##### SUPPLIED INFORMATION #####

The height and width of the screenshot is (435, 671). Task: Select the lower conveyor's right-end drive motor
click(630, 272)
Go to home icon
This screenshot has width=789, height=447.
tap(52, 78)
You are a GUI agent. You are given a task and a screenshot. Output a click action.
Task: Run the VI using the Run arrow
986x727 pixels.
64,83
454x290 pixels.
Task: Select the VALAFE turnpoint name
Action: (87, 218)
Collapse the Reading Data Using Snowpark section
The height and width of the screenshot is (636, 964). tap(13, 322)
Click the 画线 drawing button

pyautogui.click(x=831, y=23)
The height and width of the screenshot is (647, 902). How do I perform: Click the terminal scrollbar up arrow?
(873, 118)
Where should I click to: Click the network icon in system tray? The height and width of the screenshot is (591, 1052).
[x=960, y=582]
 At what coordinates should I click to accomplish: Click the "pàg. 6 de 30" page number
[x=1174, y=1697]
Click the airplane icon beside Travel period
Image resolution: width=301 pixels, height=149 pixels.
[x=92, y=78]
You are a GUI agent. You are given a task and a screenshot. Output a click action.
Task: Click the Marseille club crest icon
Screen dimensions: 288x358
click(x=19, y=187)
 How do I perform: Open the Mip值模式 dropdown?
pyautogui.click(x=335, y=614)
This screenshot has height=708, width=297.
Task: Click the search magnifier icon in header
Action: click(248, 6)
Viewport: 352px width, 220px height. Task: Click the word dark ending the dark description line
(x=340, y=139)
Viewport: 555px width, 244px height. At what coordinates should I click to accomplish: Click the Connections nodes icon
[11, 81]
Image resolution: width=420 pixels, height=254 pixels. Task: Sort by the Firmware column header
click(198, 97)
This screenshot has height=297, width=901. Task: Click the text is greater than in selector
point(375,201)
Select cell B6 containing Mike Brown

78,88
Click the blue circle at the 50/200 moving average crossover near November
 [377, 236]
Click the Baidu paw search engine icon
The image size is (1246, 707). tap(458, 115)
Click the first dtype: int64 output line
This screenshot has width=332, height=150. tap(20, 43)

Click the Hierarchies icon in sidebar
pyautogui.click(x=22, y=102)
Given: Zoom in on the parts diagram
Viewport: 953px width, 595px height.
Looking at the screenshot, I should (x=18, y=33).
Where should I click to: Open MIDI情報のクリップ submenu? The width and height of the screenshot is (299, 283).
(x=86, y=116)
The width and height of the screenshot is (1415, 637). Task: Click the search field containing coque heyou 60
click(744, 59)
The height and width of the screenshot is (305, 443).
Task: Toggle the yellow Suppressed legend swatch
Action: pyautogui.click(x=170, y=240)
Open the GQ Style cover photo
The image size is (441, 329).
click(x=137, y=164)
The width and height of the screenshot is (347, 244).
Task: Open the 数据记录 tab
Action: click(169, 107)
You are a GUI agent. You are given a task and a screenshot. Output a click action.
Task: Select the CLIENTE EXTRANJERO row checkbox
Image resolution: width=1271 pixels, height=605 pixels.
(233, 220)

#####

TO DO:
Write every line of the material above again, exactly.

ANSWER TO THIS EXERCISE:
The height and width of the screenshot is (435, 671). Task: Select the lower conveyor's right-end drive motor
click(630, 272)
Go to home icon
This screenshot has width=789, height=447.
tap(52, 78)
You are a GUI agent. You are given a task and a screenshot. Output a click action.
Task: Run the VI using the Run arrow
986x727 pixels.
64,83
454x290 pixels.
Task: Select the VALAFE turnpoint name
Action: (87, 218)
Collapse the Reading Data Using Snowpark section
The height and width of the screenshot is (636, 964). tap(13, 322)
Click the 画线 drawing button

pyautogui.click(x=831, y=23)
The height and width of the screenshot is (647, 902). How do I perform: Click the terminal scrollbar up arrow?
(873, 118)
Where should I click to: Click the network icon in system tray? The height and width of the screenshot is (591, 1052).
[x=960, y=582]
 At what coordinates should I click to accomplish: Click the "pàg. 6 de 30" page number
[x=1174, y=1697]
Click the airplane icon beside Travel period
Image resolution: width=301 pixels, height=149 pixels.
[x=92, y=78]
You are a GUI agent. You are given a task and a screenshot. Output a click action.
Task: Click the Marseille club crest icon
Screen dimensions: 288x358
click(x=19, y=187)
 How do I perform: Open the Mip值模式 dropdown?
pyautogui.click(x=335, y=614)
This screenshot has height=708, width=297.
Task: Click the search magnifier icon in header
Action: click(248, 6)
Viewport: 352px width, 220px height. Task: Click the word dark ending the dark description line
(x=340, y=139)
Viewport: 555px width, 244px height. At what coordinates should I click to accomplish: Click the Connections nodes icon
[11, 81]
Image resolution: width=420 pixels, height=254 pixels. Task: Sort by the Firmware column header
click(198, 97)
This screenshot has height=297, width=901. Task: Click the text is greater than in selector
point(375,201)
Select cell B6 containing Mike Brown

78,88
Click the blue circle at the 50/200 moving average crossover near November
 [377, 236]
Click the Baidu paw search engine icon
The image size is (1246, 707). tap(458, 115)
Click the first dtype: int64 output line
This screenshot has width=332, height=150. tap(20, 43)

Click the Hierarchies icon in sidebar
pyautogui.click(x=22, y=102)
Given: Zoom in on the parts diagram
Viewport: 953px width, 595px height.
Looking at the screenshot, I should (x=18, y=33).
Where should I click to: Open MIDI情報のクリップ submenu? The width and height of the screenshot is (299, 283).
(x=86, y=116)
The width and height of the screenshot is (1415, 637). Task: Click the search field containing coque heyou 60
click(744, 59)
The height and width of the screenshot is (305, 443).
Task: Toggle the yellow Suppressed legend swatch
Action: pyautogui.click(x=170, y=240)
Open the GQ Style cover photo
The image size is (441, 329).
click(x=137, y=164)
The width and height of the screenshot is (347, 244).
Task: Open the 数据记录 tab
Action: click(169, 107)
You are a GUI agent. You are given a task and a screenshot. Output a click action.
Task: Select the CLIENTE EXTRANJERO row checkbox
Image resolution: width=1271 pixels, height=605 pixels.
(233, 220)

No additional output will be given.